Brown returned home from work that day to find that his son was not at home as he would usually be. He went looking for him and soon found him in the barn. The 13-year-old was dead. It later transpired that the teenager was attempting to appear as if he had hanged himself as a ruse to trick his friends and siblings. In doing so, he had managed to accidentally kill himself.

The doctor will stab you now

Kaufman, Texas. In April of 1886, local joker Tom Rogers thought it’d be a lark to get one over on the local doctor. Local joker Tom Rogers was wrong.

It’s not hugely funny, but Rogers’ big April Fools’ gag was to send the town’s MD Dr Mosley out on a ghost job. Leaving a message with the doctor to attend ‘an emergency call’ some three miles out of town, Rogers sat back and waited for the ‘hilarity’ to ensue. It never came. What came instead was a brutal knife attack.

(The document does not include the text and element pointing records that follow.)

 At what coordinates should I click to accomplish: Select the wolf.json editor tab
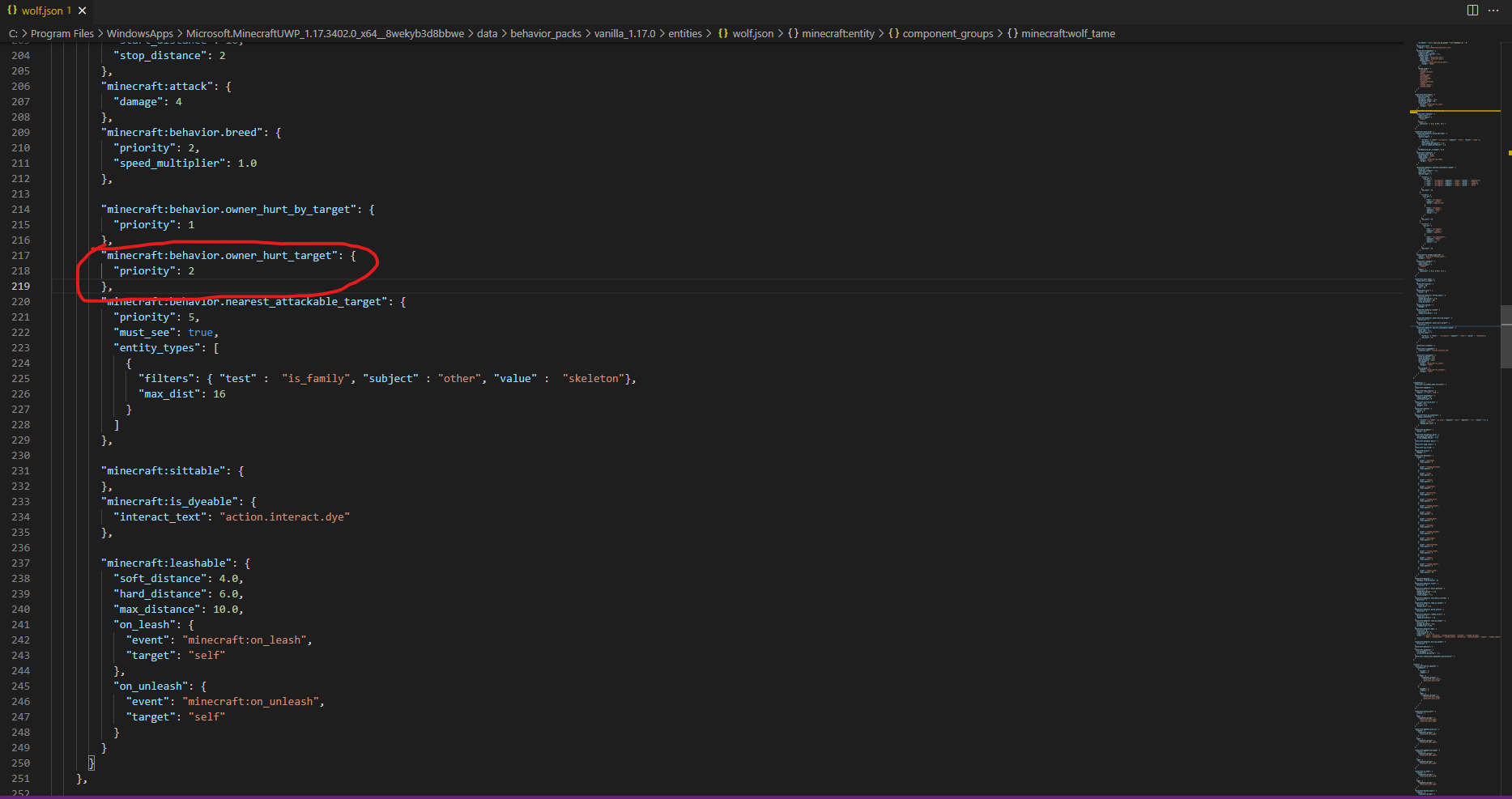(x=42, y=11)

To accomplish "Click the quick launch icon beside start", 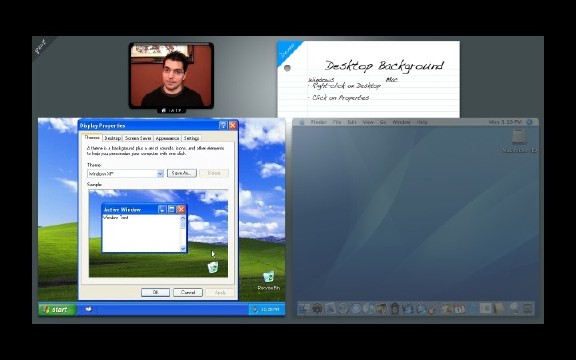I will 89,309.
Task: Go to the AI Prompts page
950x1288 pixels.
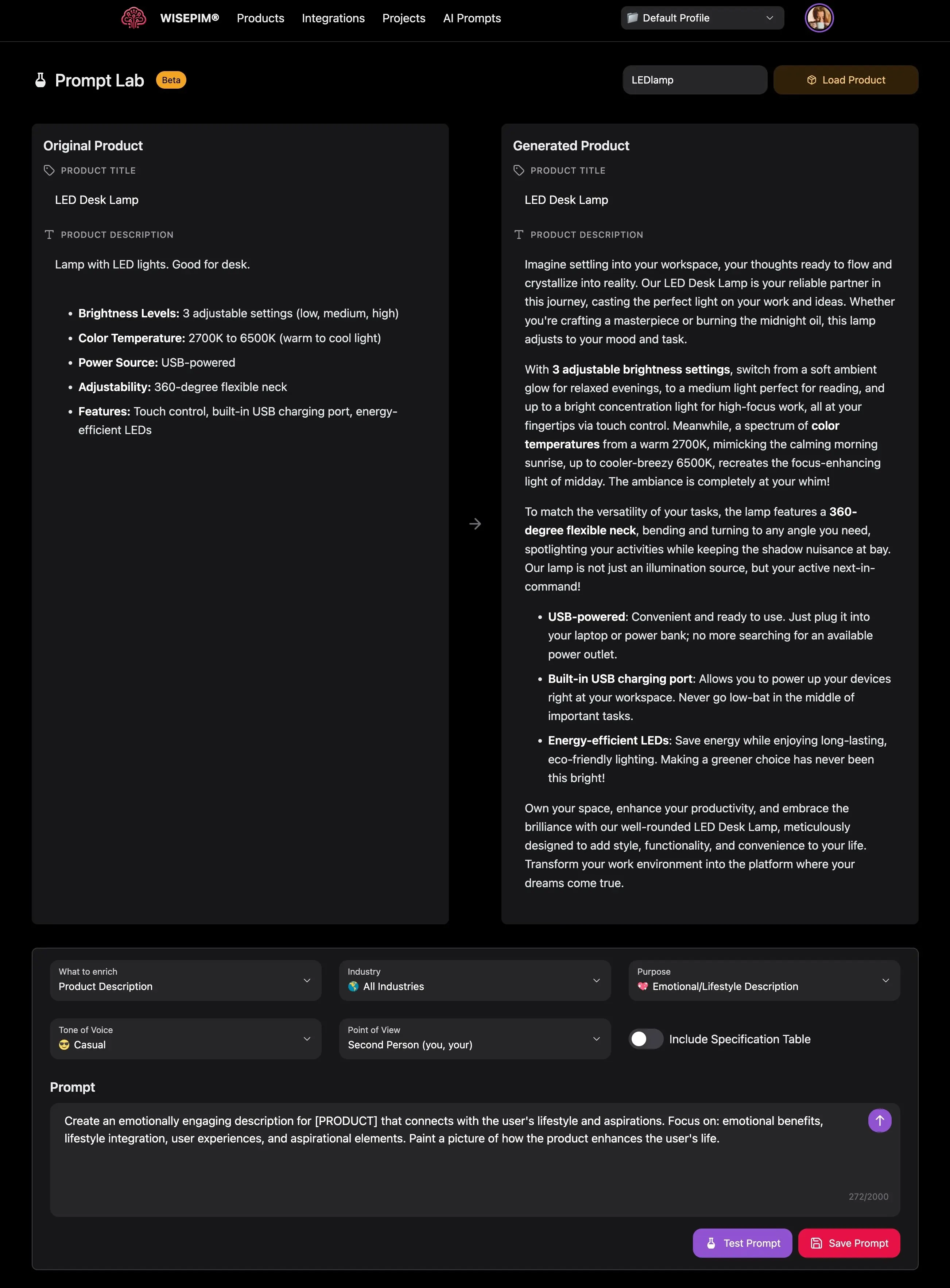Action: click(x=472, y=18)
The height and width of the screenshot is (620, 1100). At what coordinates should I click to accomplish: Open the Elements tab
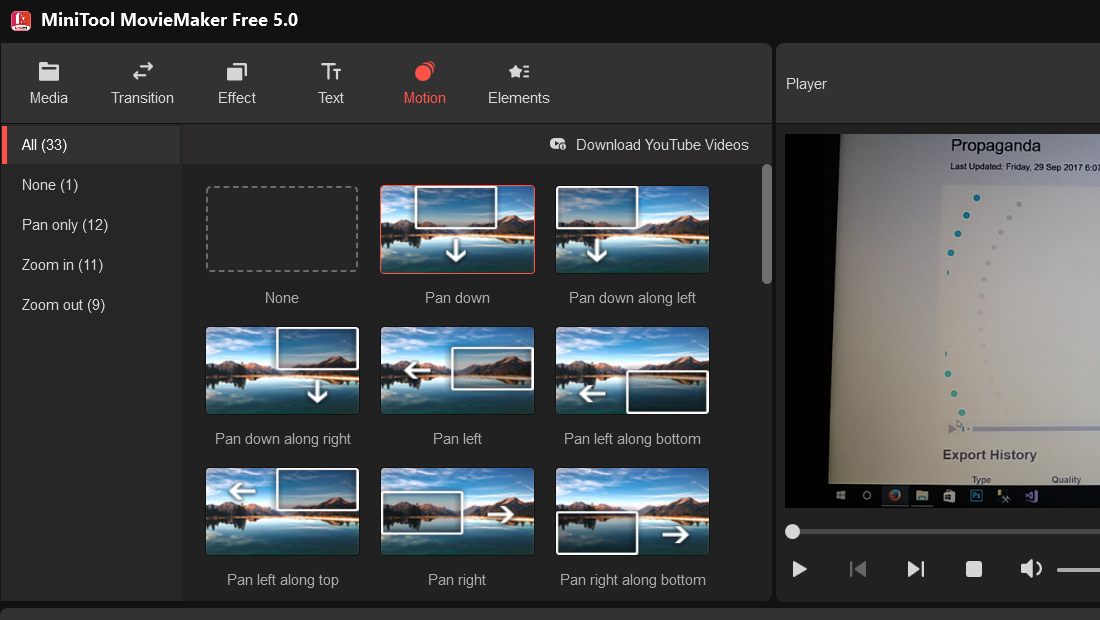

Enraged by the waste of his time - and clearly no fan of practical jokes - the doctor returned from his wasted trip an angry man. Ignoring his Hippocratic Oath to ‘do no harm’, Dr Mosley repeatedly stabbed Rogers in the face, head and neck until he was dead.

We’ll end on a lighter note… war. Well, technically there wasn’t a war after this prank, but there very nearly was. Still, no one died, at least. So it seems a slightly cheerier way to end our round-up.

Israeli intelligence services aren’t exactly known for their japesters. Understandably so too. Relations with neighbouring Muslim countries are notoriously rather fraught, to say the least.

An Israeli spook was sentenced to prison in 1986 after he contacted a radio station with a hoax story about gunmen attempting to assassinate Lebanese Shia Muslim leader and member of the Lebanese Cabinet Nabih Berri. It's the sort of story that would very likely lead to retaliation from Lebanon or, at least, rogue factions within the country. Where the intelligence officer saw the humour there is anyone's guess.

Unsurprisingly, no one else found it amusing and the man was sentenced to 35 days in jail by decree of the red-faced Defense Minister Yitzhak Rabin, who had believed and publicly announced the fake shooting.

It seems that intelligence isn’t always intelligent.

Maybe learn your lesson from the poor unfortunates here and steer clear of pranks, hoaxes and practical jokes this April Fools’ Day, eh?